▸ AIM OF THE TASK
Copy out each line of the records below that contains the string "height". Only occurrences with identical capitalization count as matches.

▸ RECORDS FOR THE EXERCISE
--------
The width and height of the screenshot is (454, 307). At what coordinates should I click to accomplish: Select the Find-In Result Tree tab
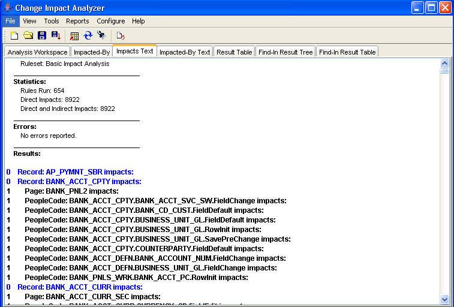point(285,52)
--------
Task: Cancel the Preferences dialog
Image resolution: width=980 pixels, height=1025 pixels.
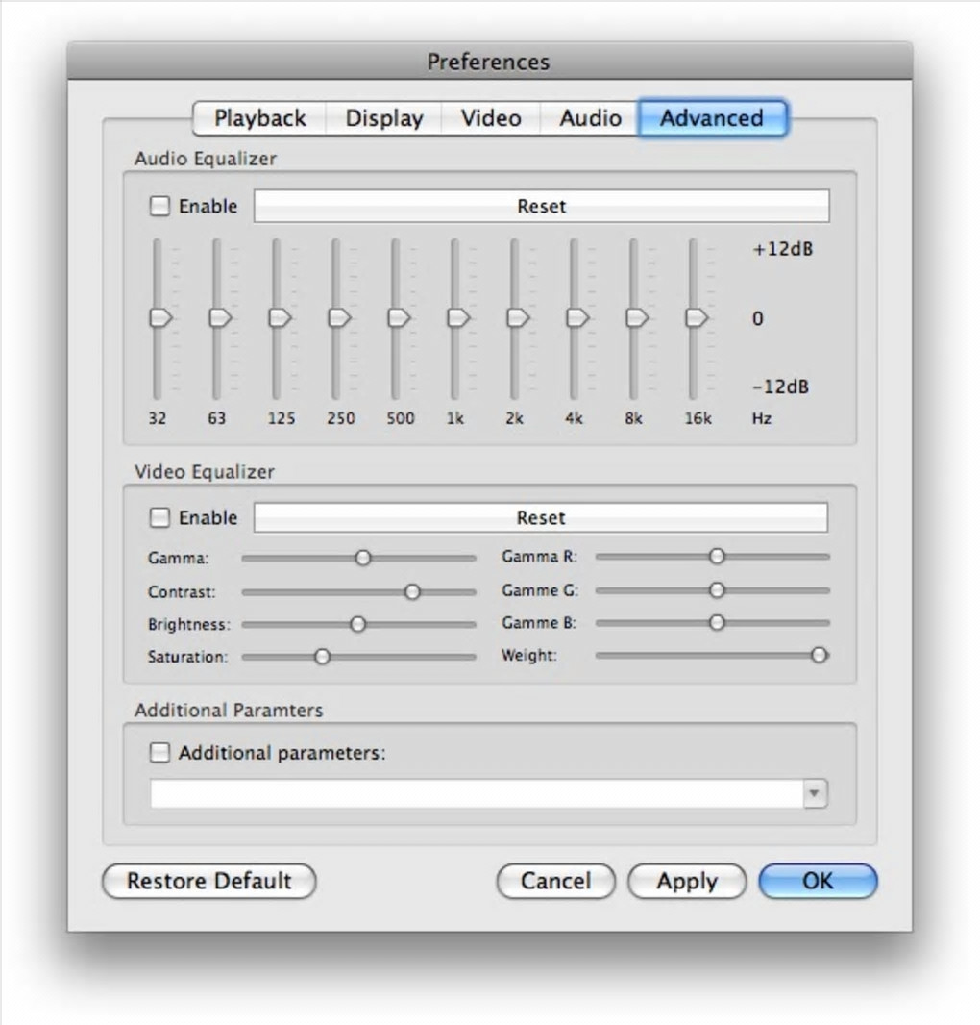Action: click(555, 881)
--------
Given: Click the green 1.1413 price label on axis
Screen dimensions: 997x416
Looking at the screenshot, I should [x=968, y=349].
--------
▸ OUTPUT
The width and height of the screenshot is (454, 307). At what coordinates should I click to accomplish: Select the Find-In Result Tree tab
Image resolution: width=980 pixels, height=1025 pixels.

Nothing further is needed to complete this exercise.